The excellent cast is made up of 10 actors and many of them play multiple, uncredited roles. Lookingglass’s virtual program provides minimal information and does not identify most of the roles played, for instance, by Nall, Fox, Cornelius, Odor, Haskins and Lockett. I appreciate the reason for the use of virtual programs, but they don’t give the credit due to these performers for their super-quick costume changes and versatile performances. And for a theater reviewer, the virtual program is inconvenient to deal with, especially while writing a review.
If you’re interested in knowing more about the history of Chicago public housing and its people, the virtual program gives a brief history. An excellent adjunct to Her Honor Jane Byrne is The Project(s), a documentary-style play featuring extensive interviews with the residents of Chicago’s public housing projects, and how they found community in their CHA homes. The Project(s) was first produced in 2015 by the now defunct American Theater Company.
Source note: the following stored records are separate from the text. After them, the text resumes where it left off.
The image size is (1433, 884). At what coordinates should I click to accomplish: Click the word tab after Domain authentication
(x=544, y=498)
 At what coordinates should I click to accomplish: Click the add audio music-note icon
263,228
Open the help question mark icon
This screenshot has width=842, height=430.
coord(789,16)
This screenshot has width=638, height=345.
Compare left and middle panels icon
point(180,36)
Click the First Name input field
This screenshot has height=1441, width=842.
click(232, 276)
Stage Left Theatre created a livestreamed production a year ago. You can see short videos by four of the actors from the Stage Left production talking about their experiences with the play and Chicago public housing.
The most accessible history of the subject is a New York Times Magazine article from 2018 by Chicago author Ben Austen, also author of the 2019 book High-Risers: Cabrini Green and the Fate of American Public Housing, from which the article is adapted.
Her Honor Jane Byrne continues thru December 19 at Lookingglass Theatre, 821 N. Michigan Ave., In the old Water Works building. Tickets are $60-$70. Running time is 2 hours and 30 minutes with one intermission. The theater’s Covid protocols require proof of vaccination and mask-wearing throughout your time in the building.